[plt-dev] new language dialog, iii
On Jan 30, Robby Findler wrote:
> On Sat, Jan 30, 2010 at 6:15 PM, Eli Barzilay <eli at barzilay.org> wrote:
> > On Jan 30, Robby Findler wrote:
> >> And there are lots of other thigns that are observable if I do
> >> that: thread creation, possibly or who knows what. And who knows
> >> what strange state the user's program is in? Maybe the code
> >> doesn't work when some strange parameter setting is done or
> >> something like that.
> >
> > I still don't see your point. There are already differences
> > between drscheme and mzscheme in that drscheme runs more syntax
> > expansions, and running the lang parser one more time sounds to me
> > much less noticeable than that.
>
> No, that's only because you've got the errortrace checkbox checked.
> You can uncheck it. That checkbox is just the same as setting up
> errortrace yourself in a mred program and running it there, also.
>
> But that aside, this is worse because it runs at unpredictable times
> (relative to the user program); DrScheme will need to get language
> info whenever you edit the lang line, for example.
The bottom line is that the reader belongs in the user's context.
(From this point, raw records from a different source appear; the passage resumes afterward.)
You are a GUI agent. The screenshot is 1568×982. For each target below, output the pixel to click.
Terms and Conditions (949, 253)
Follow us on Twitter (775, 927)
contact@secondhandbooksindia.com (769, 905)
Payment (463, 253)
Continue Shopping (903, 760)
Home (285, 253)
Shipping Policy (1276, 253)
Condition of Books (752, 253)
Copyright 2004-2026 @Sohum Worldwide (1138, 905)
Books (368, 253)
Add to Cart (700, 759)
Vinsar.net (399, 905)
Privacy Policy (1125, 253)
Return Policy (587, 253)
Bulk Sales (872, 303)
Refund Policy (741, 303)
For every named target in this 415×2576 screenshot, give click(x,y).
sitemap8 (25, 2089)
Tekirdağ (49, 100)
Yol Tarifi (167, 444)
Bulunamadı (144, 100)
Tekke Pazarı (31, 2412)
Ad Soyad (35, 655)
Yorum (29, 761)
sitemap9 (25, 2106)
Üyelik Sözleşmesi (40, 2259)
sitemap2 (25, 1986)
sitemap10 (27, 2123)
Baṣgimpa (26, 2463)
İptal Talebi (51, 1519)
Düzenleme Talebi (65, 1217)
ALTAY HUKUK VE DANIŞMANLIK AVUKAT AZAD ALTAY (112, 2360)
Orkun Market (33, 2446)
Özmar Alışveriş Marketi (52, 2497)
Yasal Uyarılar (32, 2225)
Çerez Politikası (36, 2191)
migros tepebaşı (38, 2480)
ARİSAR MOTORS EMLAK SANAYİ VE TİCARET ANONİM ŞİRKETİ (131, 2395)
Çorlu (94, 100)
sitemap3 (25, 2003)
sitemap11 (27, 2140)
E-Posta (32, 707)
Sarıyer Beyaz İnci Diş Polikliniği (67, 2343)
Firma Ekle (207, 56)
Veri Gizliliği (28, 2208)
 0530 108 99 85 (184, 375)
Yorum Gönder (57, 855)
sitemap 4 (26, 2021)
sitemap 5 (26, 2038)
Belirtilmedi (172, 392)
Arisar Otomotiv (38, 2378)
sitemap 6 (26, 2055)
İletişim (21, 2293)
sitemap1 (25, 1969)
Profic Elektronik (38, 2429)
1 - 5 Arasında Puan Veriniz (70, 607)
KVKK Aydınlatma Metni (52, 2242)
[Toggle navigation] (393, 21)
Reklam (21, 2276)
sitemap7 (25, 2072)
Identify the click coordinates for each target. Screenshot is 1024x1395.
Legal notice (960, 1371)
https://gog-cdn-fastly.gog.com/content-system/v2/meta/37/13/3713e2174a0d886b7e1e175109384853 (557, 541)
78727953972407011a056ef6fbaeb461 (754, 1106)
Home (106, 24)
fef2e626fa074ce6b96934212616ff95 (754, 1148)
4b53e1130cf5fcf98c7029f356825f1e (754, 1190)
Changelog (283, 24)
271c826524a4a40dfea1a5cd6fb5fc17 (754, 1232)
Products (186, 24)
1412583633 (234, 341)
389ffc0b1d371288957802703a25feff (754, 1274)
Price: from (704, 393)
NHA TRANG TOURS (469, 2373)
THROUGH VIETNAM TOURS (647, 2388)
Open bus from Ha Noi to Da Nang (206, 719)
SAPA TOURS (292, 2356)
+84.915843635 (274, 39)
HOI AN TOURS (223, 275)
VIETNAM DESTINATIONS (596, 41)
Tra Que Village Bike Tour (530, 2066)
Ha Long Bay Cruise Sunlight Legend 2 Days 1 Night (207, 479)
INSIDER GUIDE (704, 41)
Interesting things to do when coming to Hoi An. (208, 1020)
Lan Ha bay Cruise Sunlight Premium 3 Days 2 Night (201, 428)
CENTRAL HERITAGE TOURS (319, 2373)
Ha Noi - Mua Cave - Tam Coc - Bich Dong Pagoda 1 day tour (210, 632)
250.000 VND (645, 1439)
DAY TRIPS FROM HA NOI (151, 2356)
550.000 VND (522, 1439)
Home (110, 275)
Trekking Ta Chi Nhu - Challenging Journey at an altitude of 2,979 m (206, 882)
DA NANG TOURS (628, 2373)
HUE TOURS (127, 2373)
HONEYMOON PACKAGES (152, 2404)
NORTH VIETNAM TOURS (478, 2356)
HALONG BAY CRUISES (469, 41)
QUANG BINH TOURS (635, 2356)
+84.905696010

Pushing it to some new sandbox is not going to make things right: it
will be difficult to do, it will make language readers very restricted
(for example, they won't be able to consult random files), and the
reader would *still* need to be completely side-effect-free. For
example of the last point, if the reader consults some external
resource to decide on some unique id, then it will make two decisions
for the two cases.
If you really want to avoid running it twice, and if you want it to
run in the user context (which IMO is a requirement), then the only
other way I can think of is setting up some event listener --
something like a parameter that holds a function that will be invoked
as soon as the language is parsed. DrScheme could then hook on to
that and display the text with the exact information.